Emilia Clarke a frôlé la mort deux fois, sa carrière au cinéma est au plus bas mais « la mère des dragons » n’a pas dit son dernier mot. Avec Last Christmas, en salles le 27 novembre, elle joue « tapis » et pourrait rafler la mise.
Par Sylvain Monier
Le matin du 11 février, dans la moiteur d’une salle de sport londonienne, une petite brune est en passe d’achever son âpre séance quotidienne. Elle s’appelle Emilia Clarke, elle a 24 ans, elle est comédienne et elle dispose d’un statut un peu particulier dans l’échelle de la célébrité : c’est la jeune femme connue la moins connue du circuit. Car en ce début d’année, sur les petits écrans du monde entier, la première saison de Game of Thrones va se clôturer dans un triomphe public et critique sans précédent dans l’histoire de la série. Certains évoquent un « phénomène de société », d’autres adorent cette série d’heroic fantasy d’un nouveau genre pour la simple raison que Barack et Michelle Obama en sont fans. Comme si le fait d’être fan de GOT était corrélé à une sorte de rayonnement social.

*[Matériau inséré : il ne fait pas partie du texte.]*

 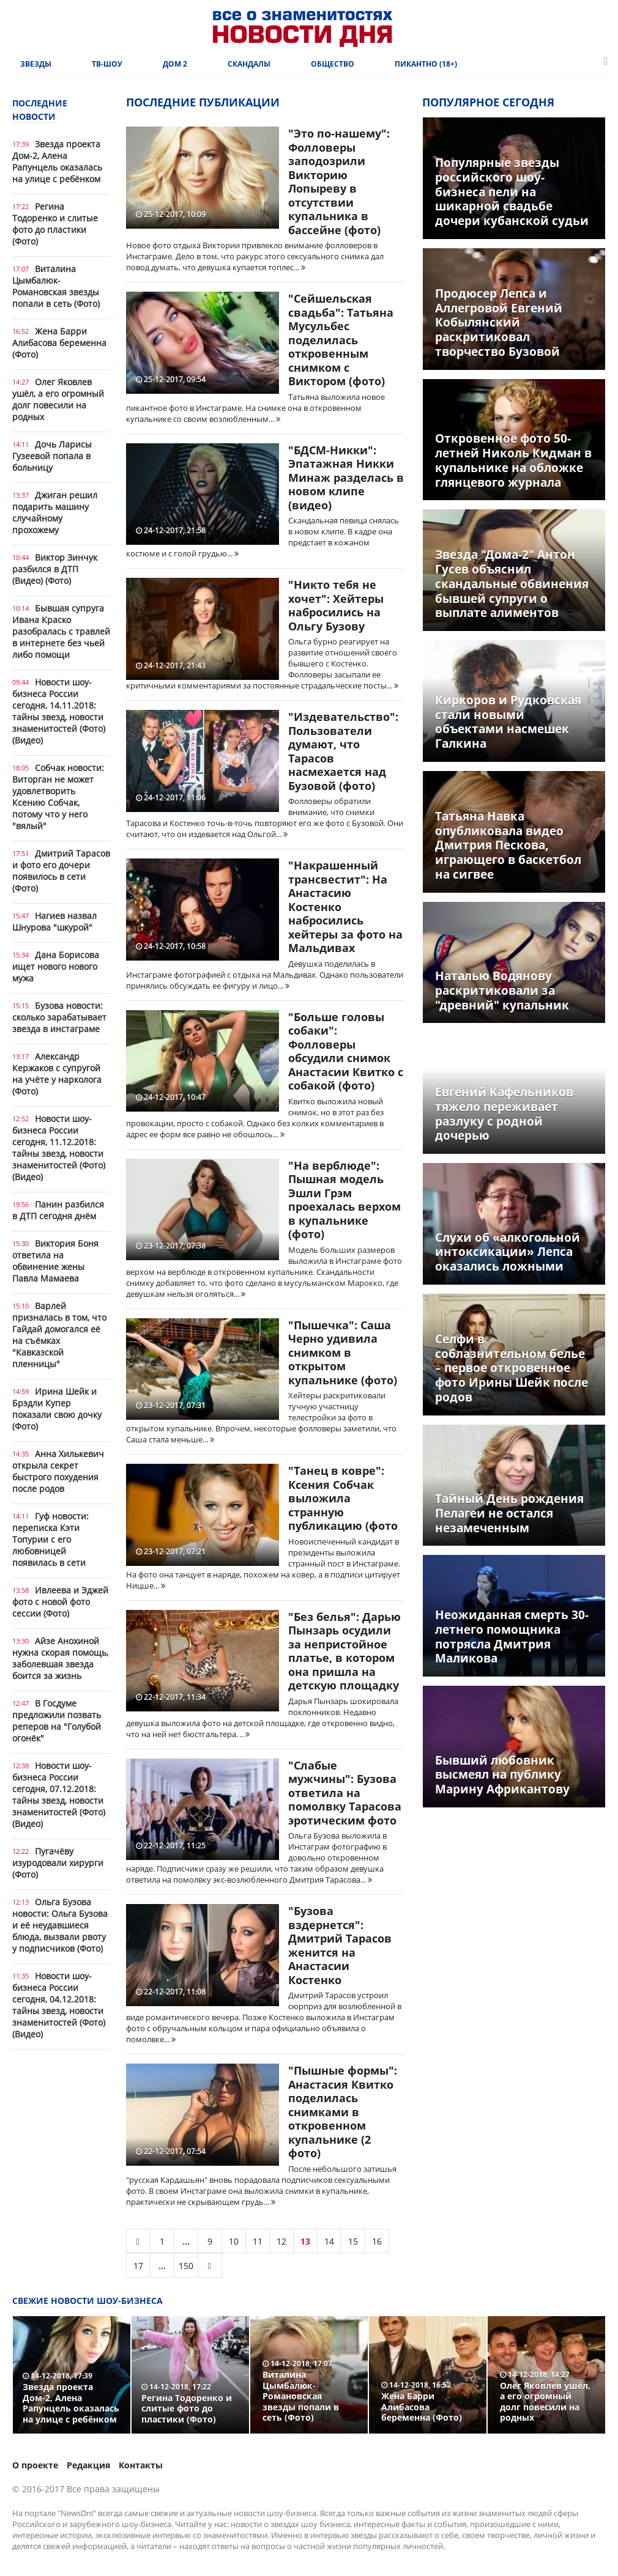 What do you see at coordinates (175, 64) in the screenshot?
I see `Дом 2` at bounding box center [175, 64].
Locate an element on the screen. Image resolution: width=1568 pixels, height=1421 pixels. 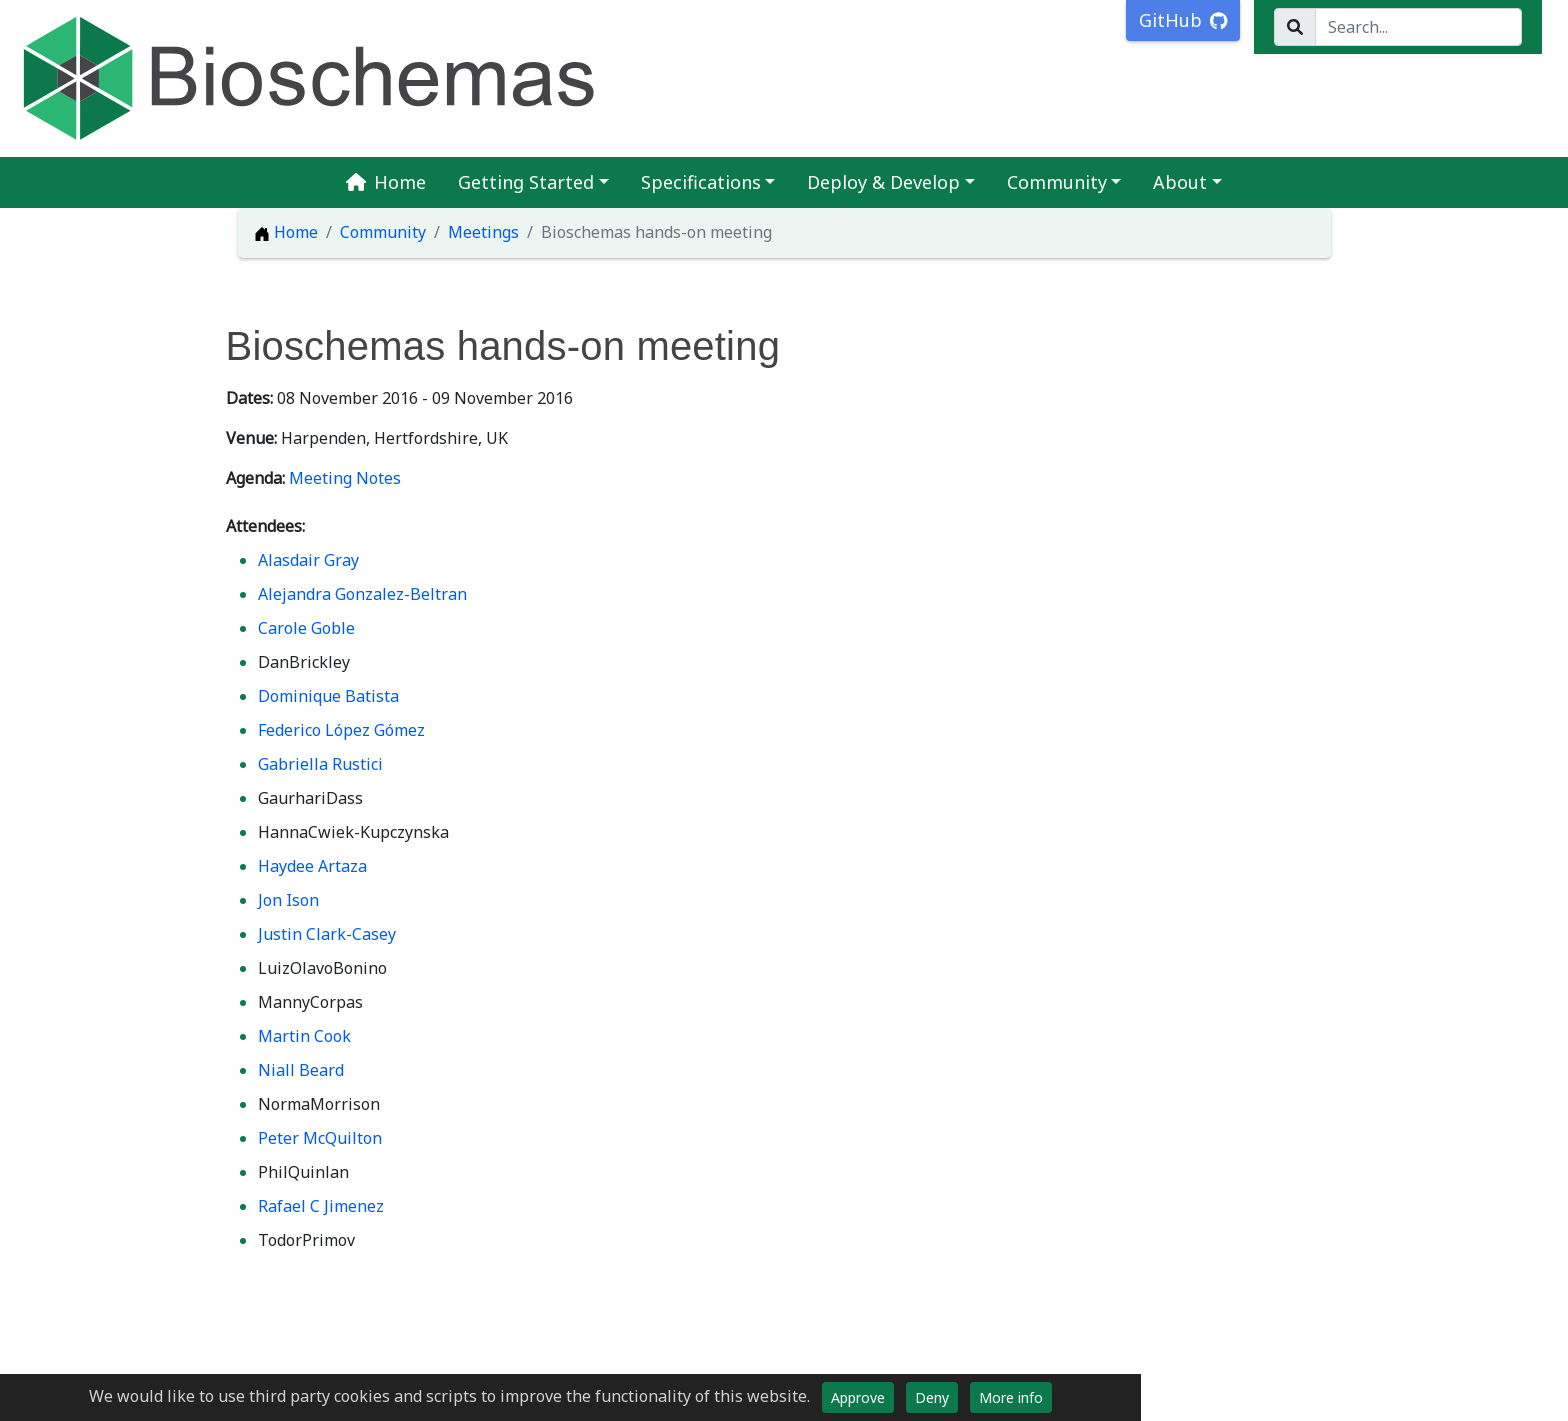
Martin Cook is located at coordinates (304, 1036).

« J’étais terrifiée. Terrifiée par l’attention, par une industrie que je découvrais à peine, terrifiée par le fait d’assurer et de prouver aux créateurs de Games of Thrones qu’ils avaient eu raison de me faire confiance. »
Et dans cette série grand luxe où l’argent investi est perceptible à l’écran, où les dialogues d’inspiration shakespearienne alternent avec des scènes érotiques ou de têtes coupées, Clarke tire à fond son épingle du jeu. Son personnage de jeune fille en apparence frêle qui mène néanmoins d’une main de fer son armée d’eunuques la transforme en icône féministe.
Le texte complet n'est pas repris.